**TEXT**

╭──

Ein Weltmeister für die Ewigkeit
Kombination. Alexis Pinturault ist der derzeit kompletteste Rennläufer der Welt, doch mit seinem einsamen Allrounder-Dasein hat sich der Franzose oft verzettelt. Nun ist ihm die Balance gelungen.
Wann wird er nun gekürt, der letzte Kombinationsweltmeister der Skigeschichte? Es ist eine ständige Zitterpartie mit diesem dahinsiechenden Bewerb. Fest steht, in Cortina wird ein solcher ausgetragen, nicht wie geplant heute, sondern nach diversen Wetterkapriolen erst am Montag. Und fest steht auch, dass Alexis Pinturault ein mehr als würdiger letzter KombiWeltmeister wäre.
Der Hotelierssohn aus Courchevel versteht sich als Allrounder, er ist der Letzte im Herrenweltcup, der sowohl im Super-G als auch im Slalom derartige Erfolge einfährt. Zuletzt gelang ihm das Kunststück, im Kitzbühel-Super-G auf Platz zwölf und tags darauf im Schladming-Slalom auf Platz drei abzuschwingen. Da mag er noch so auf die geänderte Startreihenfolge verweisen – der Super-G-Führende darf den Slalom eröffnen –, alles andere als die Titelverteidigung in Cortina wäre eine Überraschung.
Doch mit seinem einsamen Allrounder-Dasein hat sich Pinturault auch schon verzettelt. Meist litt eine Disziplin unter dem Erfolgslauf in einer anderen, im Slalom hatte er einmal eine fünfjährige Podest-Durststrecke. Nun hat der 29-Jährige aber endgültig die Balance gefunden.
Seit Red Bull den Franzosen 2013 unter seine Fittiche genommen hat, wurde ein Privatteam rund um Pinturault aufgebaut, inzwischen hat er sich von der französischen Mannschaft gelöst. Eine solche Individualbetreuung mag vielen sauer aufstoßen, doch bei Pinturaults Rennkalender ist sie nachvollziehbar. Den Großteil der Kosten trägt er außerdem selbst. Mit von der Partie sind Trainer Fabien Munier, dessen Assistent Nicolas Thoule, Physio Martin Hager, Ehefrau Romane, zuständig für PRAgenden, dazu Vater und Manager
Claude. Sein Vorarlberger Servicemann Guntram Mathis ist ein Veteran, der auch schon für Bode Miller die Kanten geschliffen hat (in Adelboden hat Pinturault unlängst Millers Marke von 33 Weltcupsiegen erreicht).

╰──

**IHRE AUFGABEN**
**a)** Welcher Rekord von Bode Miller wird im Artikel über Alexis Pinturault erwähnt, und wo hat Pinturault ihn erreicht?
**b)** Führen Sie den Artikel über Alexis Pinturault im selben Stil weiter.

**ANGABEN**
╭──

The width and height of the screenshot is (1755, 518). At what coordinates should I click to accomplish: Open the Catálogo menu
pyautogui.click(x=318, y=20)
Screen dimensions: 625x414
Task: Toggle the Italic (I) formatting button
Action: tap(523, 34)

╰──

**ANTWORTEN JE AUFGABE**
**a)** Millers Marke von 33 Weltcupsiegen, die Pinturault in Adelboden erreicht hat.

**b)**
Es heißt, Mathis habe großen Anteil daran, dass Pinturault heuer wieder auf dem Slalom-Podest steht, und auch an seiner Überform im Riesentorlauf, in dem er aktuell unantastbar wirkt. Entgegen mancher Behauptungen ist der Edeltechniker nämlich sehr wohl ein Materialtüftler. „Bis wir da hingekommen sind, war das schon ein Aufwand“, berichtet Head-Rennsportchef Rainer Salzgeber und betont, dass bei seinem Aushängeschild ein geringerer Aufwand betrieben werde als in den Privatteams von Kristoffersen und einst Hirscher. Pikantes Detail: Pinturault verbringt die Winter in Sichtweite der Atomic-Zentrale in seiner Wohnung in Altenmarkt.
Eines hat der Franzose mit der norwegischen Mutter im Lauf seiner Karriere gelernt. „Sport ist nicht einfach nur Sport, es ist eine Denkweise“, sagt Pinturault. „Um deine Ziele zu erreichen, braucht es jeden Tag Mühe und Opfer. Sonst fährt jemand anderer schneller, bevor du es realisierst.“
Luc Alphands Erbe
Nach Cortina will Pinturault die große Kristallkugel nach Hause fahren, nach Hirschers Rücktritt („Obwohl er mir so viele Siege weggeschnappt hat, habe ich viel von ihm gelernt“) hat ihm noch Aleksander Aamodt Kilde einen Strich durch die Rechnung gemacht. Kilde fehlt nun verletzt und Pinturault hat praktisch freie Bahn, um nach 24 Jahren Luc Alphand als bisher letzten französischen Gesamtweltcupsieger abzulösen.
In Sachen Kombination kann er bei Olympia 2022 in Peking noch einmal zuschlagen, auch im Programm für die WM 2023 in Courchevel-Meribel´ scheint sein Steckenpferd noch auf. In der Heimat könnte sich Pinturault dann zum vielleicht wirklich letzten Kombi-Weltmeister küren.